[Stored data]
────────────────────────────────────────

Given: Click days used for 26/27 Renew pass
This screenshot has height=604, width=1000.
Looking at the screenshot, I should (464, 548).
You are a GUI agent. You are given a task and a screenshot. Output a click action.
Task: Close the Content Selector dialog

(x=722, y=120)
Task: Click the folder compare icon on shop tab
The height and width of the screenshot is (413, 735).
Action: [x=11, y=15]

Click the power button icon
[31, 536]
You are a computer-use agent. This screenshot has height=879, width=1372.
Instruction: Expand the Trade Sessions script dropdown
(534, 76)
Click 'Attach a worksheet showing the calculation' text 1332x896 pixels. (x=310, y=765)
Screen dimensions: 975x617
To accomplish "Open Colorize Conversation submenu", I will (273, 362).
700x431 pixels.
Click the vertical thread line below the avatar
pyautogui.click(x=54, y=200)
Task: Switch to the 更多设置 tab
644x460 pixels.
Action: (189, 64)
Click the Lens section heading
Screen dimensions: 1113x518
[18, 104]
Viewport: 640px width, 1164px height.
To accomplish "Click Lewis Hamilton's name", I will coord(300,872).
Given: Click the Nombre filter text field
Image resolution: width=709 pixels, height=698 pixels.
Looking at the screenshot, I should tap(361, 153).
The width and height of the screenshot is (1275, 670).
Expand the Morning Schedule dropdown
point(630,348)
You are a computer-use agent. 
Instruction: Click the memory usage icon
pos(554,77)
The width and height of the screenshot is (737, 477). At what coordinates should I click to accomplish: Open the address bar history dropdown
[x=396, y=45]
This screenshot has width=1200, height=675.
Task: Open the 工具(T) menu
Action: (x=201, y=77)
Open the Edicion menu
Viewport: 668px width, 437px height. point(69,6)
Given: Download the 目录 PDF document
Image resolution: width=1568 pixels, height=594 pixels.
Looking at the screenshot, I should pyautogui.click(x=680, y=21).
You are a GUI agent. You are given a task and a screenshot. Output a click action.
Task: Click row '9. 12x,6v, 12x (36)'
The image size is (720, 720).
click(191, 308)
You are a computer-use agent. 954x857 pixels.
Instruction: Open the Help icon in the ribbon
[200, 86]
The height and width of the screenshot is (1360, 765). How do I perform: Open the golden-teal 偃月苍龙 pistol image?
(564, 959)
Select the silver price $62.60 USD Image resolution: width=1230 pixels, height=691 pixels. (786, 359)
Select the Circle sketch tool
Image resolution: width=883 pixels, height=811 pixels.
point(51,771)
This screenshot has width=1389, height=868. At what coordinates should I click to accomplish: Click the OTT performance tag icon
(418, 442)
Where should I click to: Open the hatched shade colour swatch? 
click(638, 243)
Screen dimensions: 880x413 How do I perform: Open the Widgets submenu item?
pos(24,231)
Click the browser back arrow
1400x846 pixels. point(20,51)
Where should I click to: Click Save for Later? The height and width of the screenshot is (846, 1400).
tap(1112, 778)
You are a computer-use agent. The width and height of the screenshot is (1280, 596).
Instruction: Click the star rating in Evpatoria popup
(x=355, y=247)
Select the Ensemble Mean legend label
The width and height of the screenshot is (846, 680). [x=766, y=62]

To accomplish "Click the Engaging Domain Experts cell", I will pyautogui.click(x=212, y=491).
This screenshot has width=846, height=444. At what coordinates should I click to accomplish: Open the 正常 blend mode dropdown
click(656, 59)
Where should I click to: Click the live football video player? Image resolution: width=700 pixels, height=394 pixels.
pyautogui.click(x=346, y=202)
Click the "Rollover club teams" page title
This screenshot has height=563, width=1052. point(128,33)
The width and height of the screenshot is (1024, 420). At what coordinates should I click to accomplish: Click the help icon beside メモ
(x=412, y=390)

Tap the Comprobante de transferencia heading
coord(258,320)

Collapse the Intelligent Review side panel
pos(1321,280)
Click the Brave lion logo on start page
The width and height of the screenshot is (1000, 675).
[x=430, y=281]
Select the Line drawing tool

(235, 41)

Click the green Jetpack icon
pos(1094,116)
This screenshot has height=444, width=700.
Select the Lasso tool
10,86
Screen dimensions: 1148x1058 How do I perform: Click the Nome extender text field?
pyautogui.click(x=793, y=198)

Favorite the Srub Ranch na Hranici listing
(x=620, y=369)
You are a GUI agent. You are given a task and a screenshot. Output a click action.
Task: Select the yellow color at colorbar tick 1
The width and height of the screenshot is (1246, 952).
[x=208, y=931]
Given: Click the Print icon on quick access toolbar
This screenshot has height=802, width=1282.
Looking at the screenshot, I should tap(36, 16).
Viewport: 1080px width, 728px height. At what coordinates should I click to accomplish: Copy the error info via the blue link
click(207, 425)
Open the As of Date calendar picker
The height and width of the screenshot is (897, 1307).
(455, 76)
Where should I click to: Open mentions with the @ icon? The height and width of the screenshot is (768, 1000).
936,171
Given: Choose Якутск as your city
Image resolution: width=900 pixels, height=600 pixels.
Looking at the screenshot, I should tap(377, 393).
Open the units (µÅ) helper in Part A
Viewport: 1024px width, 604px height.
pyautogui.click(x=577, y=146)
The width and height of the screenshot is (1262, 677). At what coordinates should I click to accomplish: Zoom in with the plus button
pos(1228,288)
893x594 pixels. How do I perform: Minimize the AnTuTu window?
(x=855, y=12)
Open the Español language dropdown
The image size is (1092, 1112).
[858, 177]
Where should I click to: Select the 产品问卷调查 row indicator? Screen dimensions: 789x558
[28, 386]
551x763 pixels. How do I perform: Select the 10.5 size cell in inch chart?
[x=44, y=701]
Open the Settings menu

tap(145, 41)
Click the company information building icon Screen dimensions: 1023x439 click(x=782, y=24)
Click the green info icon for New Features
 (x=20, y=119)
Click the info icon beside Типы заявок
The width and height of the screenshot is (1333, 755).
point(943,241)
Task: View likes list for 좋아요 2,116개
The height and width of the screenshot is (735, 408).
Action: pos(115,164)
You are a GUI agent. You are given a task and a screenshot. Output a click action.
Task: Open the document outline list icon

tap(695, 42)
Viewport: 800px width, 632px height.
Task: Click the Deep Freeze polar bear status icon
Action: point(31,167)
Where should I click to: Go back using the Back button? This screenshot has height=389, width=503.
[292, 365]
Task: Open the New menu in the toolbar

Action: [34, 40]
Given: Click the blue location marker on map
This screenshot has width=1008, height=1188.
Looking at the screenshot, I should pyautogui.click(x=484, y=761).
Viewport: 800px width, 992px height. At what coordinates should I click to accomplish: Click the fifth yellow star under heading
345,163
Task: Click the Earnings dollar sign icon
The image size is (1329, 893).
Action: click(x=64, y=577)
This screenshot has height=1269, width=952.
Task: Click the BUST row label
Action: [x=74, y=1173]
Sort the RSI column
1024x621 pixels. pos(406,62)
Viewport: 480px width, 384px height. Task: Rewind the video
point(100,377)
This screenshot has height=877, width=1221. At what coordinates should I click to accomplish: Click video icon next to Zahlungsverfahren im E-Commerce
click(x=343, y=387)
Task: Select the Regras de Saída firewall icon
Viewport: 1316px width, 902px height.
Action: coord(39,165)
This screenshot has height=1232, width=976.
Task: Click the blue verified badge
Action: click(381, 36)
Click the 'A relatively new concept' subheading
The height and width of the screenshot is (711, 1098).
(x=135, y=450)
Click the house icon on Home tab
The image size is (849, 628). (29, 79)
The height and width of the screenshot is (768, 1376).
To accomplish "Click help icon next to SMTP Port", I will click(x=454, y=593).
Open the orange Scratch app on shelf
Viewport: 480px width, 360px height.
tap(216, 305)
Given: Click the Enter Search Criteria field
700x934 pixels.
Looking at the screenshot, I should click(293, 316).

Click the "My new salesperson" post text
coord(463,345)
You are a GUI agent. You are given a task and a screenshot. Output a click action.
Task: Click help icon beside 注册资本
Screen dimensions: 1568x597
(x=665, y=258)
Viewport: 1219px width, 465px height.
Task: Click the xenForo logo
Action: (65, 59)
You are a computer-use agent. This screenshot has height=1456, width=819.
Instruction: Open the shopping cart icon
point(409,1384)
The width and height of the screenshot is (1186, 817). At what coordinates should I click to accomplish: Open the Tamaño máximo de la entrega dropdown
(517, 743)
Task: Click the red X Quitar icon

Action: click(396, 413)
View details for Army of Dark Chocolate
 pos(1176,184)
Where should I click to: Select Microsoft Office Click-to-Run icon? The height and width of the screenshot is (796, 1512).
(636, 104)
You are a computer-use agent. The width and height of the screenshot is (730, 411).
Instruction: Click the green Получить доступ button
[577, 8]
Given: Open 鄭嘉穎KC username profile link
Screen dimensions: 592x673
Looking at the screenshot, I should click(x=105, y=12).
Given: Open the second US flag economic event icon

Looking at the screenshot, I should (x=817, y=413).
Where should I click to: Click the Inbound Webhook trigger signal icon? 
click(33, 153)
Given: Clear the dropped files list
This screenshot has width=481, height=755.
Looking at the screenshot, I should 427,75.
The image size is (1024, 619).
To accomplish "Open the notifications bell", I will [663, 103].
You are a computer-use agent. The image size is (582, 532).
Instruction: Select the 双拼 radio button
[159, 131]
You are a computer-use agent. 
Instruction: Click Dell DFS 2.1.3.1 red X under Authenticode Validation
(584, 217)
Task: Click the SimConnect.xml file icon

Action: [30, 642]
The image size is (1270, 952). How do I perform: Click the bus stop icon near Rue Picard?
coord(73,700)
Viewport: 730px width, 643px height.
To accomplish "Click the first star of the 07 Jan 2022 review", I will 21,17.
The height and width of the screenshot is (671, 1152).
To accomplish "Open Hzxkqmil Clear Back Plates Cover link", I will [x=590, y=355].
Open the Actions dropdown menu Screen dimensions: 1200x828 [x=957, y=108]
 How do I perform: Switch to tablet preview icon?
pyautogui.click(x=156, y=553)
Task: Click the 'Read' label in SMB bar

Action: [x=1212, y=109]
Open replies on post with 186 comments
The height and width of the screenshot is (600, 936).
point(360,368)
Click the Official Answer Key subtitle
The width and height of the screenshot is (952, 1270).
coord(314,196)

────────────────────────────────────────

Show every line of the data in which the word "will" appears.

To accomplish "Open Colorize Conversation submenu", I will (273, 362).
To accomplish "Click Lewis Hamilton's name", I will coord(300,872).
To accomplish "Click the Engaging Domain Experts cell", I will pyautogui.click(x=212, y=491).
To accomplish "Click help icon next to SMTP Port", I will click(x=454, y=593).
To accomplish "Open the notifications bell", I will [663, 103].
To accomplish "Click the first star of the 07 Jan 2022 review", I will 21,17.
To accomplish "Open Hzxkqmil Clear Back Plates Cover link", I will [x=590, y=355].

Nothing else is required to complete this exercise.